Es como una operación a corazón abierto.
Te levantas sabiendo que tendrás que enfrentarte a miradas y susurros que te volverán a recordar los pequeños errores que cometiste una tarde que estabas un poco harta de todo.
Me miras y susurras.
Me miras y suspiras.
Me miras resignado y apartas la mirada a un lado.
Crees tener razón.
Podría contarte un secreto: NO TE QUIERO.
Pero no te importaría.
Te basas en lo que te han dicho. En el bocaboca. En lo que has mal deducido.
¡CORRE!
Vuelve a casa corriendo con algo rápido sonando en el iPod.
No hay tiempo.
Me cansas demasiado.
Podría contarte otro secreto: NO ME DAS IGUAL.
Porque me pones nerviosa.
Porque no eres el único que se equivoca.
NO, NO LO ERES.
Y así pasan los días.
Corre, corre, corre... ¡Aquí no se te ha perdido nada!
Vuelvo a hacerlo mal.
Vueeeeeeeeeeeelvo a equivocarme.
¿Lo haré bien algún día?
Quien sabe.
Y llega la parte buena.
Hoy no lo he hecho bien.
¿Lo haré bien algún día?
Quien sabe.
Estoy a punto de llegar y no hay prácticamente nadie.
Cinco minutos.
CINCO MINUTOS.
No hay nadie más, tengo la calle para mi sola.
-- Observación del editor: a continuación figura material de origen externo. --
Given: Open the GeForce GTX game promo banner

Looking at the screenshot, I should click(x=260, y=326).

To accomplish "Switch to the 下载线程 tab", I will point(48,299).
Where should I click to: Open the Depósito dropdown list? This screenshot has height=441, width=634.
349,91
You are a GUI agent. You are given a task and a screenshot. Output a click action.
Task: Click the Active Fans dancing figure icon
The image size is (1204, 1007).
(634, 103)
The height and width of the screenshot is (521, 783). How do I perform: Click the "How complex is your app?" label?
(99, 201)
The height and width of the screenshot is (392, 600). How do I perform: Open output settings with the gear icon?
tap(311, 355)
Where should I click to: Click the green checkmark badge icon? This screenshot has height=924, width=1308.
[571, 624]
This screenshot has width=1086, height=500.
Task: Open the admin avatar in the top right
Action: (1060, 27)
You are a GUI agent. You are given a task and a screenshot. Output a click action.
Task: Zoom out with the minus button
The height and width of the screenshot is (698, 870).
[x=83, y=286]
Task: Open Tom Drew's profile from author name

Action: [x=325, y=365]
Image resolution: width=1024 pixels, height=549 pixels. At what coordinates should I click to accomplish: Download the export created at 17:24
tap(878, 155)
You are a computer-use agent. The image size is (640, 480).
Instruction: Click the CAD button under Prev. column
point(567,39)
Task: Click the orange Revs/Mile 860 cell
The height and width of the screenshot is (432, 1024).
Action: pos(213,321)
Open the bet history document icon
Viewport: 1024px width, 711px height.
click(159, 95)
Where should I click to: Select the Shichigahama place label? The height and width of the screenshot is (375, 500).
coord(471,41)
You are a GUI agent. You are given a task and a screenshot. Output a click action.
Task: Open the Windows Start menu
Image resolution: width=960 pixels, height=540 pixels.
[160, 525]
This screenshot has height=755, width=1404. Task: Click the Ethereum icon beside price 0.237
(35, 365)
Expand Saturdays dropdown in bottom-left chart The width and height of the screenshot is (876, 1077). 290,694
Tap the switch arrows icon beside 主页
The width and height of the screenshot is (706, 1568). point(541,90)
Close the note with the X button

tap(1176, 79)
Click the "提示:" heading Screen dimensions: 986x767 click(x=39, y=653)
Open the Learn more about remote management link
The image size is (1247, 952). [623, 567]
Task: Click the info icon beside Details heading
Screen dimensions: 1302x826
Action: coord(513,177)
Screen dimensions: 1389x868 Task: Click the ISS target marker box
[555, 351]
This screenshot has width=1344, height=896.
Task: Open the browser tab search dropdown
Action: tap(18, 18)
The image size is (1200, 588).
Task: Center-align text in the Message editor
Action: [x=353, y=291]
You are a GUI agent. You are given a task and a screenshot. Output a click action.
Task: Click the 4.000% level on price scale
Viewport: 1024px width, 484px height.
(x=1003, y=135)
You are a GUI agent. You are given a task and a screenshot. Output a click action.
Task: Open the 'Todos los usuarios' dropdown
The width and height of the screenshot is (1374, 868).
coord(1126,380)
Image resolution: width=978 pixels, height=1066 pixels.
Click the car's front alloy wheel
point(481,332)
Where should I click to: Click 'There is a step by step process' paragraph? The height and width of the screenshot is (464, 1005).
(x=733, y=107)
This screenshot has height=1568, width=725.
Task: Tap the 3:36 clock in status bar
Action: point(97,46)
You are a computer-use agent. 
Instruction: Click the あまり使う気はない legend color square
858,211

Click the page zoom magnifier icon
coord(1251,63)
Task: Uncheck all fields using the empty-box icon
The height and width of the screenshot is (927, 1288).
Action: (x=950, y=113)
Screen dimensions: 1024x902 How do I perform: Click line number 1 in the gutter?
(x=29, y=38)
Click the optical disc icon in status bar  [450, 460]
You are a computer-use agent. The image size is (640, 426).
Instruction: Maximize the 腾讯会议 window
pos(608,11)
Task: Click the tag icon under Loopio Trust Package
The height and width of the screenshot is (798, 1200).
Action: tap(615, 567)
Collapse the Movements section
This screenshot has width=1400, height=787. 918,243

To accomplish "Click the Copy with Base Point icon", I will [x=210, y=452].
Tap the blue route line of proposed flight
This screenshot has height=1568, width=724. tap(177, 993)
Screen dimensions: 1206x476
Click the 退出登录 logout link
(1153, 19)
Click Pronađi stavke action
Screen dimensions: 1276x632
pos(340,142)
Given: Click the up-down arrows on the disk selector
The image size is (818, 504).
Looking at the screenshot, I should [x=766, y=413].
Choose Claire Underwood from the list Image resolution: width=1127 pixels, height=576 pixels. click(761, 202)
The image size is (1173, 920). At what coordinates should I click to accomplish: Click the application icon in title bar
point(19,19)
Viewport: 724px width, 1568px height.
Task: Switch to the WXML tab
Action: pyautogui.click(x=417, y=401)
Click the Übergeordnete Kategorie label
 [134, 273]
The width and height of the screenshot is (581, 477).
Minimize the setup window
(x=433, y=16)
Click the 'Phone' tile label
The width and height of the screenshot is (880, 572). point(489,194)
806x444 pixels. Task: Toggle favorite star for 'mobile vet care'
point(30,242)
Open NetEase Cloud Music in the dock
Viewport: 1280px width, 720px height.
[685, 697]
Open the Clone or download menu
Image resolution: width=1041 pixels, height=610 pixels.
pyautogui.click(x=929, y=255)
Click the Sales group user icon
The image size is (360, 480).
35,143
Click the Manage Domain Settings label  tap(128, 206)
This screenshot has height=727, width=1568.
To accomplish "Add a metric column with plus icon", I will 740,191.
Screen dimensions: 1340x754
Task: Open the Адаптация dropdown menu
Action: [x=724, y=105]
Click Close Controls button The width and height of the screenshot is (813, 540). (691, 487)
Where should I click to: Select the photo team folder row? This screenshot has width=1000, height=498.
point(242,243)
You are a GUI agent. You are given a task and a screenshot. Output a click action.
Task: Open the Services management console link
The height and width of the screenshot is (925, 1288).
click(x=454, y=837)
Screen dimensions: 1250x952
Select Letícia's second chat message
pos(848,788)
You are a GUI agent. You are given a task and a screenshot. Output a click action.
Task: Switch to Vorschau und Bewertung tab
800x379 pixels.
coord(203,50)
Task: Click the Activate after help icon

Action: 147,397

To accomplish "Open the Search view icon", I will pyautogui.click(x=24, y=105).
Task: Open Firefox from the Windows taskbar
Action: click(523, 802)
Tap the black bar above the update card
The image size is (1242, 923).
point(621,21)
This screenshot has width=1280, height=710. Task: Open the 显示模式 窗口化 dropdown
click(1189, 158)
No lo estoy haciendo bien.
¿Lo haré bien algún día?
Quien sabe.
Va a terminar la mejor parte.
Me contengo el air guitar.
He llegado sin hacerlo bien.
Vuelvo a pensar en ti. Con el cariño de quien sabe que se perdona a los inocentes.
Simplemente no sabes.
No podría decirte.
No lo haría bien.
¿Lo haré bien algún día?
Quien sabe.
Se acaba, solo te pediré un favor: elévalo al 98738976107.